The wildest rides of my life have come by way of three vehicles: motorcycle, police cruiser, and taxicab.

The first vehicle I had to pilot myself, but the others I experienced as a passenger. Some lucky souls in certain countries can now forego the Crown Vic experience and hire a motorcyclist for transport. All they need to do is pull up the uberMOTO app.

I'm speaking about Uber, of course. Uber is an online transportation network service. They've developed a mobile app that allows smartphone users to request a trip. That request is linked up with private individuals who then use their own vehicles to fulfill the request.

Uber's a bit different from conventional taxis in several ways. Uber pricing is tailored to demand, rather than being fixed. Another difference is Uber's integration of several services to ensure those requesting rides have vehicles that are tailored to their requests. For instance, Uber BLACK only sends black, high-end luxury sedans. UberX is the economy option; older cars and low fares are the hallmarks of that service.

[Target pointing data]
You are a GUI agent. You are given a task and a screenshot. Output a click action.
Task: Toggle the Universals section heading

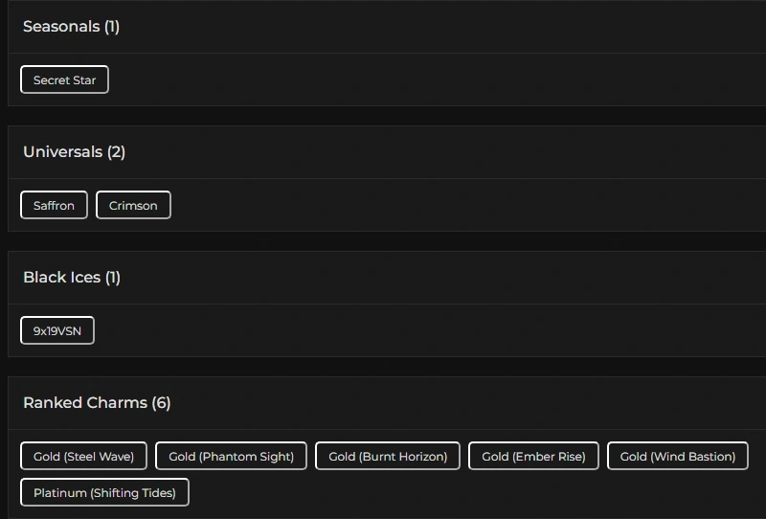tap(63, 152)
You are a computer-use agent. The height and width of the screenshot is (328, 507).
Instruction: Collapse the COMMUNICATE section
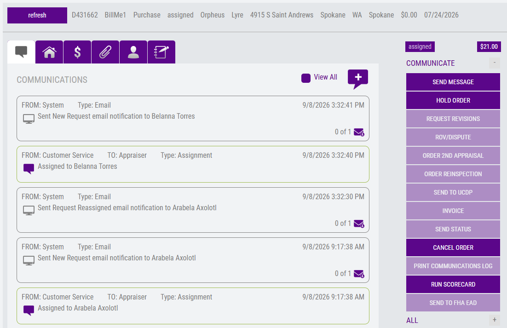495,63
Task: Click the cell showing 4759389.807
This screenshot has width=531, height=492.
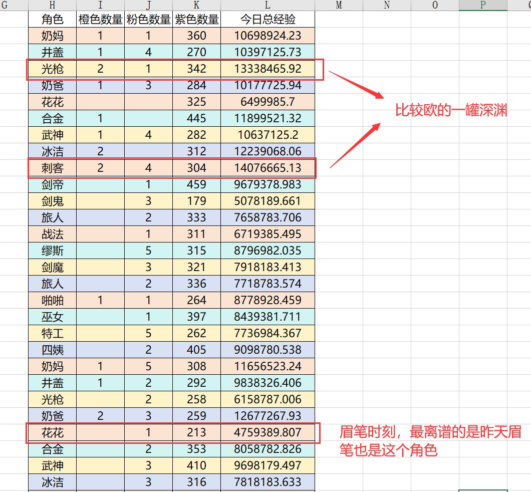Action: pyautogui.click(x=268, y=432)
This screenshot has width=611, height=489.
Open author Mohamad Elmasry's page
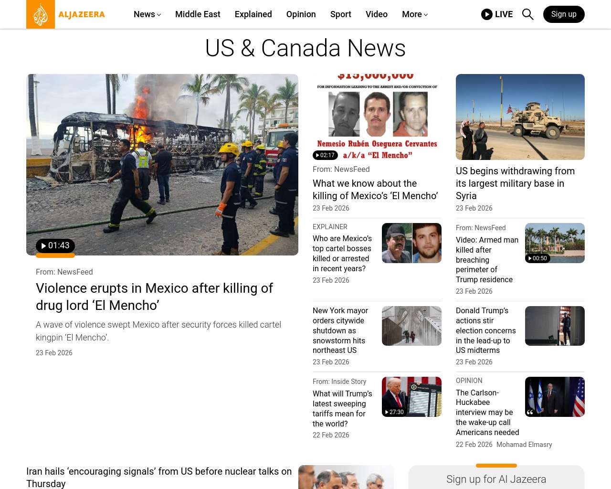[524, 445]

* * *

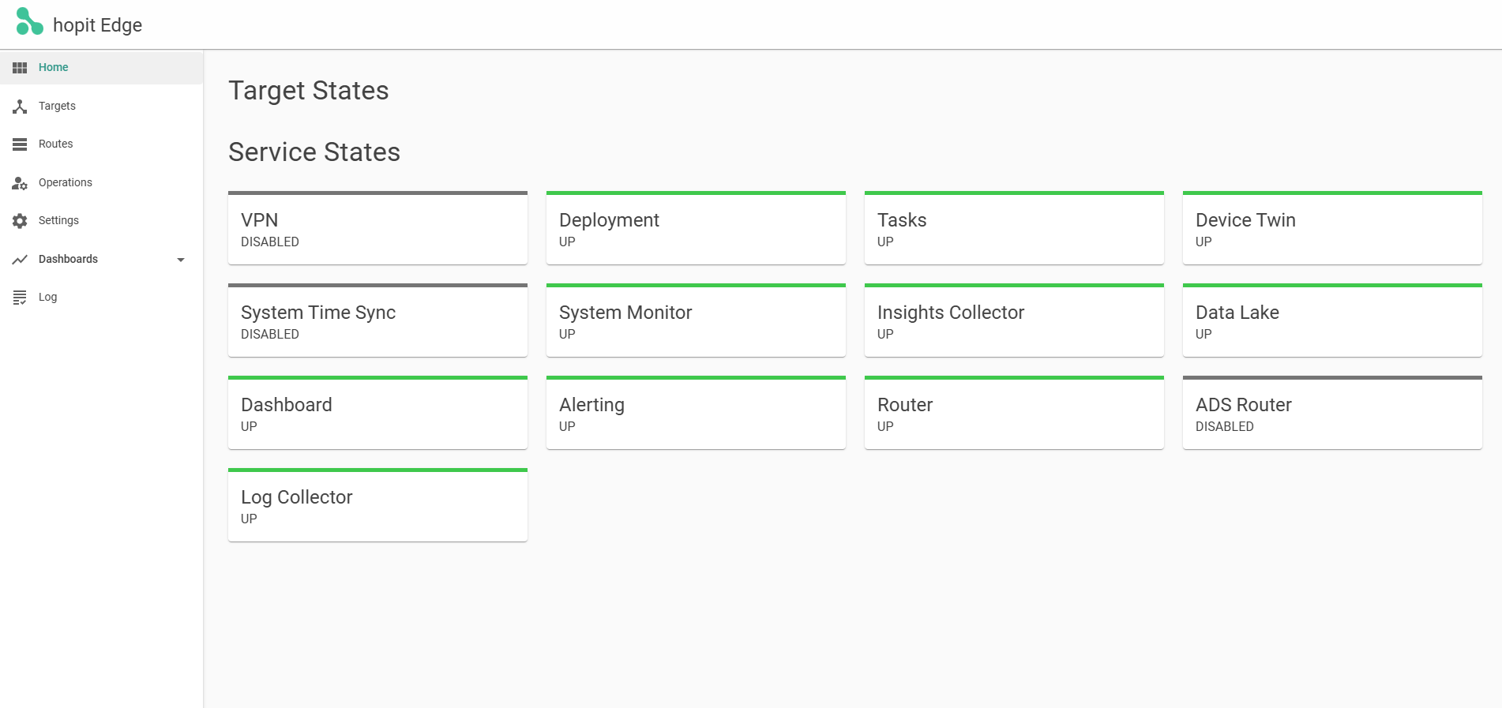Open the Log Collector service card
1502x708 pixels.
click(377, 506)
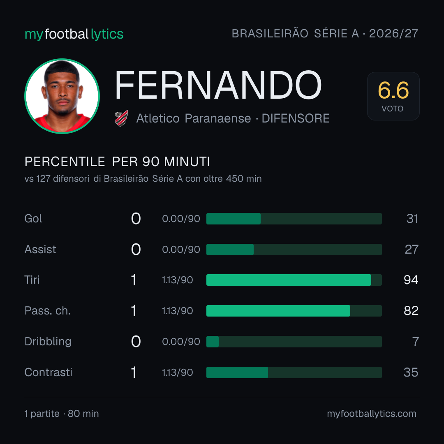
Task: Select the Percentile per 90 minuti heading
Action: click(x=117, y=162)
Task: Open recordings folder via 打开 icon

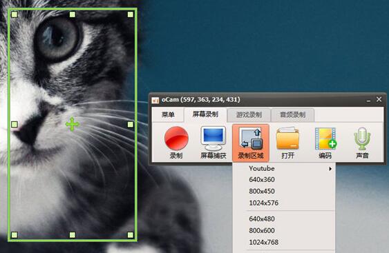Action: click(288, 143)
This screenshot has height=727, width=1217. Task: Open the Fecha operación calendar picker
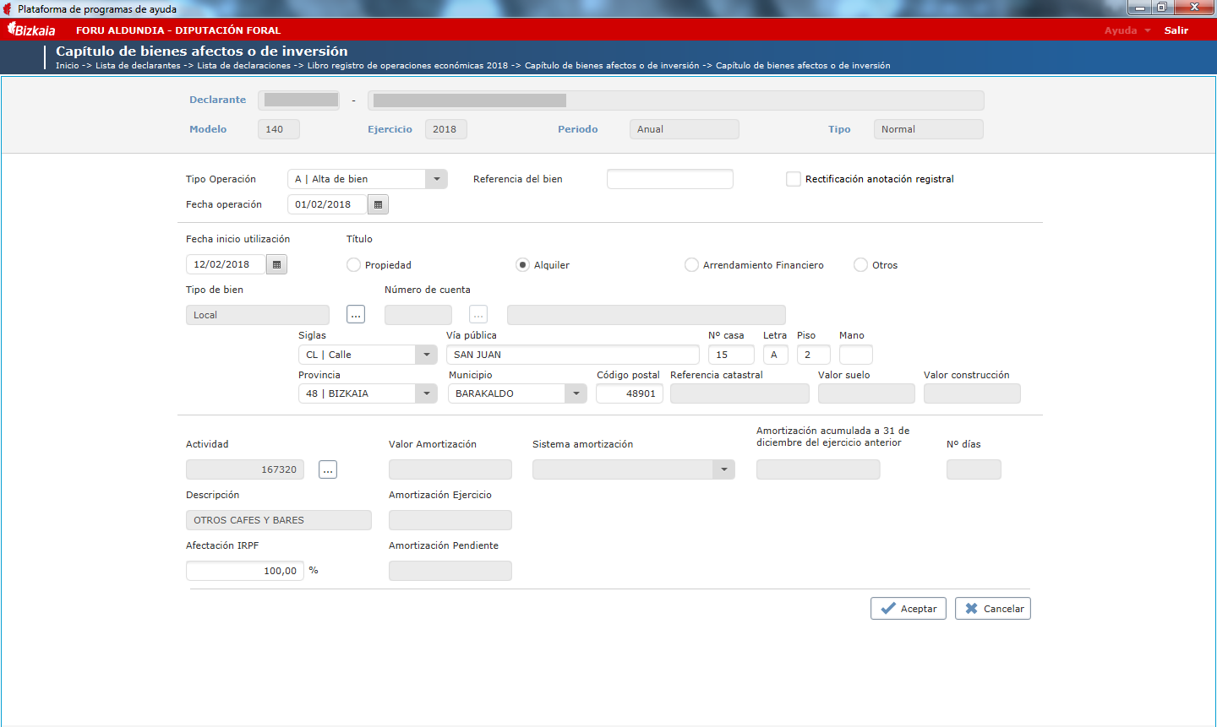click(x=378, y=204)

* * *

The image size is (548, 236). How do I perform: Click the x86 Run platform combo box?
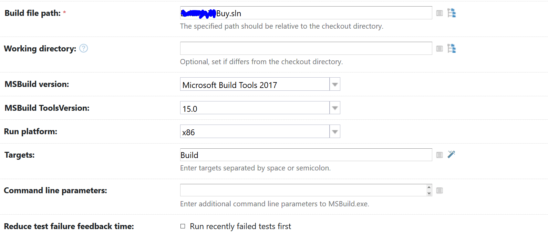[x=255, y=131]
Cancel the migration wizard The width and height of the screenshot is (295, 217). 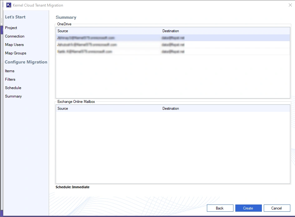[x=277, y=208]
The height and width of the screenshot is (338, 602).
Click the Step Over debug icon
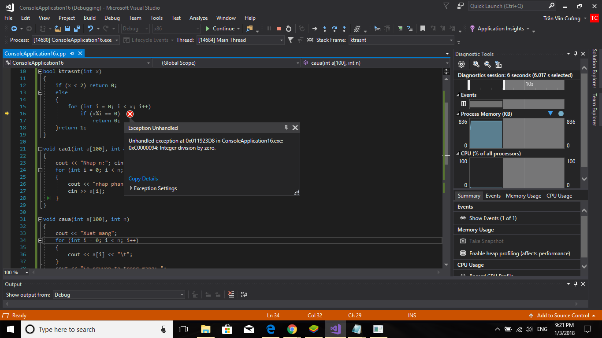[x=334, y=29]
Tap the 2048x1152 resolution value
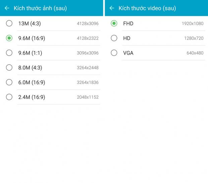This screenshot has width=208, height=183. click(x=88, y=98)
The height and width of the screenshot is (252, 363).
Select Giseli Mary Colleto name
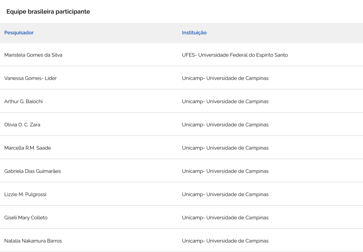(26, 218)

**TASKS TO CARRY OUT**
1 - According to the passage about Uber, what kind of vehicles does Uber BLACK send?
2 - Carry on the passage about Uber from its last sentence.

**RESULTS BY TASK**
1 - Only black, high-end luxury sedans.

2 -
Now, in the cities of Bangalore, India and Bangkok, Thailand, uberMOTO has been rolled out as low-cost, high-efficiency travel to move people through traffic, as opposed to being in it. The service started March 3 in India, while uberMOTO kicked off in Thailand a littler earlier, on Feb. 24.

According to Uber's own press release about the Bangalore rollout, "uberMOTO is another step to help cut congestion in Bangalore by getting people out of cars when they don’t need to use them, and by encouraging motorbike drivers to share their ride. It follows the launch of Uber’s carpooling service, which is designed to get more people into fewer cars. By using today’s transportation infrastructure more efficiently, Uber’s technology can help the Government of Karnataka cut traffic and congestion at no extra cost to taxpayers."

While I was digging around for some information on this story, I found a firsthand account of an uberMOTO ride taken by an OfficeChai journalist. While it sounds significantly different from the American Uber experience, it does sound like the idea is a sound one for both Uber employees and customers. I thought it was pretty interesting, but I like adventures. The author sounded significantly less enthused.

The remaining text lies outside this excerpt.